PGF: Earnings Meet Expectations Amidst Margin Pressure, Target Price Raised
| Investment Bank | TA SECURITIES |
|---|---|
| TP (Target Price) | RM3.05 (+74.2%) |
| Last Traded | RM1.75 |
| Recommendation |
PGF Capital Berhad’s core profit for the first half of FY26 (IHFY26) reached RM14.7 million, aligning with both the investment bank’s full-year forecast and consensus estimates at 42%. Despite meeting expectations, IHFY26 core profit experienced a 9% year-on-year (YoY) decline, primarily attributed to slight margin compression. Revenue growth for IHFY26 was a modest 3.7% YoY, significantly constrained by capacity limitations.
Performance Review
During the period, PGF’s EBITDA and PBT margins contracted by 2 percentage points, settling at 29% and 24% respectively. This contraction was largely driven by increased staff costs and unfavourable foreign exchange movements. Quarter-on-quarter (QoQ), 2QFY26 saw an 11.8% expansion in revenue to RM45.4 million.

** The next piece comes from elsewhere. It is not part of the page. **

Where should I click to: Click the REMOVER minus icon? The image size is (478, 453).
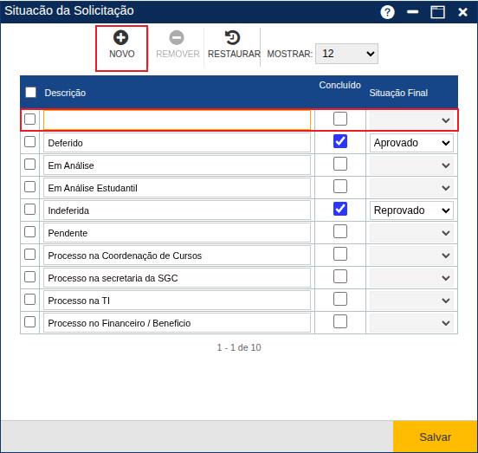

However, QoQ EBITDA and PBT concurrently contracted by 13.1% and 19.8%, further impacted by adverse forex movements and higher staff bonuses.
Outlook and Revisions
Looking ahead, the establishment of the new BYD plant in Tanjung Malim is expected to significantly boost demand for housing, which stands to benefit PGF’s substantial RM3.0 billion undeveloped Gross Development Value (GDV). However, the company faces ongoing challenges, particularly the unresolved water shortage issue affecting its housing development. This has dampened the likelihood of launching the project in FY26 and achieving an 80% take-up rate necessary to recognize planned land sale gains. Consequently, a partial RM9.7 million land sales gain forecast has been deferred from FY26 to FY27.

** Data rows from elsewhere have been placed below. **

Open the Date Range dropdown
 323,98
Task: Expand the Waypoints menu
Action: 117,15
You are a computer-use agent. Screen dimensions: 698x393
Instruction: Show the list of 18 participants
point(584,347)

Meanwhile, construction of a new plant in Kulim East is progressing, despite a one-month delay. Management remains optimistic about the scheduled commencement in 1QFY27, with plans to expand capacity to 65,000 metric tons (from 30,000 mt) in FY27. However, the utilisation rate for the expanded capacity is projected to decrease to 62% from 92% in FY26.
Due to the revised timeline for land sales gain recognition, TA Securities has adjusted its FY26 earnings projections downwards by 23%, while concurrently increasing its FY27 earnings projections by 13%.
Analyst Recommendation
TA Securities maintains a “BUY” recommendation for the company. The target price has been raised from RM2.99 to RM3.05 per share, representing a 74.2% upside from the last traded price of RM1.75. This revised valuation is based on rolling forward the valuation base year to CY27 using a sum-of-parts (SOP) methodology.